If your drive does not support hardware FDE and you still want encryption, then TrueCrypt is the best solution.

EOMtp wrote: Your assumption is wrong!

I didn't know that!
Thats good news - if the disk is supporting FDE ...
Is there any way how to find this out?

I made a picture of disk if it helps:

http://mageo.cz/home/EL_BRUTO/disk.JPG

unfortunately that particular drive (intel X25-M) doesn't support FDE at the hardware level.   you would need an intel 320-series for hardware FDE support.

software encryption such as bitlocker or truecrypt on the X25-M would be supported though.

Yips .... I found the HARD WAY = about Intel SSD

even though Lenovo Tech Support Staff (USA) will TELL YOU & INSIST that ALL INTEL SSD do support the FDE ,,,,, so be aware > erik is correct - 320 & above series will support FDE !!

Glad I dont have to waiste time ........

Cheers

Thank you guys - saved me lot of time
Will try TrueCrypt then...

brutus007 wrote:Thank you guys - saved me lot of time
Will try TrueCrypt then...

Why not Bitlocker?

Bánh mì wrote:Why not Bitlocker?

Several reasons.
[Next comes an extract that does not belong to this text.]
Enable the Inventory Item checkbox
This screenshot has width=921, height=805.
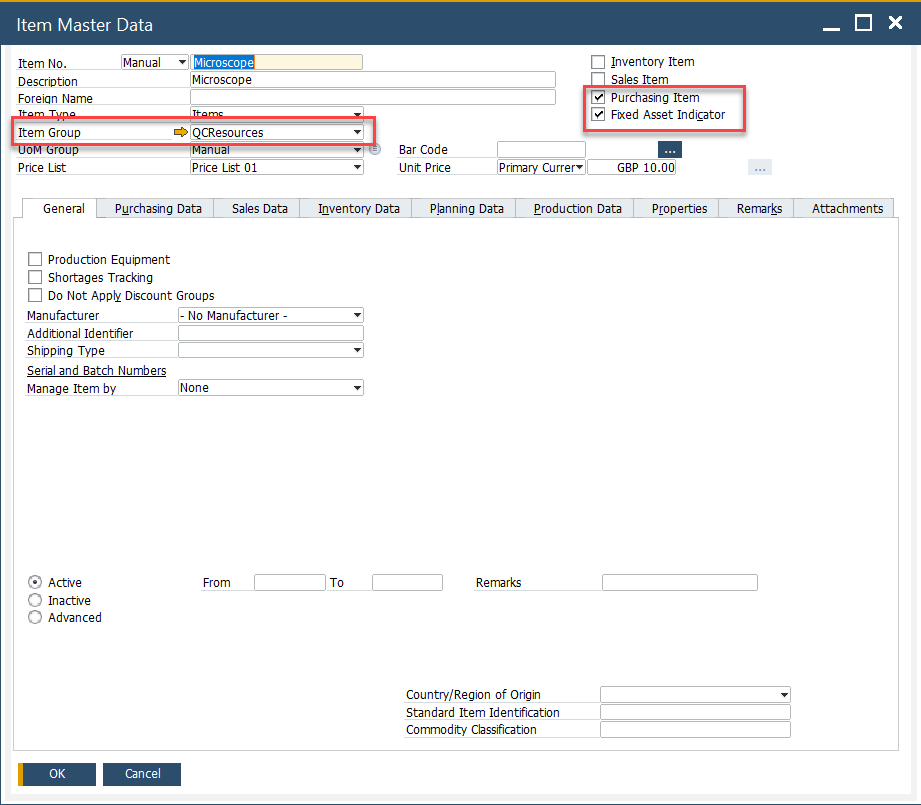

Read the following, particularly the Conclusion:
http://www.tomshardware.com/reviews/bit ... ,2587.html

However, arguably, the main reason is one of "trust". Although the review does not address the issue of encryption integrity and its possible breach via back doors, that issue should be of serious concern for anyone who places trust in these systems. TrueCrypt is open-source, BitLocker is not -- given that, what else does one need to know?!

You use conventional logic. In the real world unconventional logic is what makes money. Borrowing from that BL is not open source. Thus LESS people can figure out how to "break in." On top of that, its far less likely that Bill Gates et al would spy on you. More likely your neighbor would than Billy et al. People like me and most users need to secure data from theft ie trade and business data. If your needs go beyond that then its not normal and I would be suspicious of what you are doing. Enuf said.